Zak Brown: Norris McLaren contract “has zero exit clauses”

Jaden Diaz

Zak Brown has addressed any uncertainties surrounding Lando Norris’ contractual situation with McLaren, insisting the 23-year-old is committed to the team for the long term.

In a similar fashion to last year, McLaren started the 2023 season in poor form – suffering from a combination of limited performance and reliability issues at the Bahrain Grand Prix.

Persistent issues from testing were a limiting factor in the opening round by limiting the team’s early preparations. Still, in the races since then, a clearer picture of the MCL36’s performance has emerged.

Oscar Piastri’s Q3 appearance in Jeddah was the highlight from another messy race weekend, but a double-points finish in Australia catapulted McLaren to 5th constructors’ standing – alleviating some of the pressure on the team.

Even before the final red flag, Lando Norris was on course to convert his strong pace and tire management into a respectable P8 finish in Melbourne.
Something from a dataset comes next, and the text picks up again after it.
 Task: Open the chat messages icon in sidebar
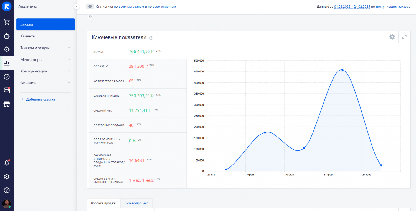pos(7,90)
Crash involving Carlos Sainz Jr (ESP) Ferrari SF-23 and Fernando Alonso (ESP) Aston Martin F1 Team AMR23 at the second restart of the race.
02.04.2023. Formula 1 World Championship, Rd 3, Australian Grand Prix, Albert Park, Melbourne, Australia, Race Day.
–, EMail: © Copyright: Coates / XPB Images

The positives from Albert Park shouldn’t be overstated, though, as McLaren has been the 6th-fastest team at best this season – only ahead of Alpine in the standings thanks to a collision between Pierre Gasly and Esteban Ocon.
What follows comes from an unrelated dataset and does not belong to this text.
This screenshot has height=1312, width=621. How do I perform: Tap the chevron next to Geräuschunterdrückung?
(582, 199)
Analyzing the situation from a wider perspective, the start of 2023 has been underwhelming for Zak Brown’s team.

The MCL36 is fast enough to compete for points but has failed to make any meaningful inroads on the front-runners. Aston Martin’s rapid development has further exposed the relatively stagnant situation at McLaren.

A significant technical overhaul – with Andrea Stella now team principal – combined with the team’s current competitiveness suggests this year will be something of a transitional period.

McLaren’s new wind tunnel is also due to come online this year, meaning that 2024 and 2025 will be the years when – according to Zak Brown and Lando Norris – there will be no excuses.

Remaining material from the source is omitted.